Interface element items
⁂
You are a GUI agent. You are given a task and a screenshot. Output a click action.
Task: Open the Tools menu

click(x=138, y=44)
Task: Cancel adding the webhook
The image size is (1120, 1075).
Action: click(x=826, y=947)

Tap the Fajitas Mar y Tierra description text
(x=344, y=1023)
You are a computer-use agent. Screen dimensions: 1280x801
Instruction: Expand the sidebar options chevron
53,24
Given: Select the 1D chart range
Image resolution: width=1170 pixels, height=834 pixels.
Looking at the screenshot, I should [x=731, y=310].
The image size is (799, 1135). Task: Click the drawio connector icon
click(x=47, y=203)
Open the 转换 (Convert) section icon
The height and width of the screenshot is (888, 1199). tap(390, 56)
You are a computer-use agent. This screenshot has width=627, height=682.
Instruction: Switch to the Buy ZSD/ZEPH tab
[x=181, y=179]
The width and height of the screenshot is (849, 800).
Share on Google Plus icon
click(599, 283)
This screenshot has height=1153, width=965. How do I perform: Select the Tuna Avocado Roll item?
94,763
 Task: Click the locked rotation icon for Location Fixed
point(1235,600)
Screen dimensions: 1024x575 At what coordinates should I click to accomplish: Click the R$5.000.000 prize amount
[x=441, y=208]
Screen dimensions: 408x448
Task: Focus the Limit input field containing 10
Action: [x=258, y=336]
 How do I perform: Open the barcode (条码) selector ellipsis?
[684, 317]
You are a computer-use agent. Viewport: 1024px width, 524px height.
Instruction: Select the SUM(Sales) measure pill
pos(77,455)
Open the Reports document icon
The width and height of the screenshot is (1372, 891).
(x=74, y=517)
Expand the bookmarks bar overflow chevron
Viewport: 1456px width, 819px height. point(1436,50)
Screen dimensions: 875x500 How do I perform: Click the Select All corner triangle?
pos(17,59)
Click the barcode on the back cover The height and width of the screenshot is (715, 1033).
⁂
Short problem:
Write out the items word for word, from their first line through the line containing "(x=344, y=1023)". Include both of those lines and nothing beyond them.

Finished task:
You are a GUI agent. You are given a task and a screenshot. Output a click action.
Task: Open the Tools menu

click(x=138, y=44)
Task: Cancel adding the webhook
The image size is (1120, 1075).
Action: click(x=826, y=947)

Tap the Fajitas Mar y Tierra description text
(x=344, y=1023)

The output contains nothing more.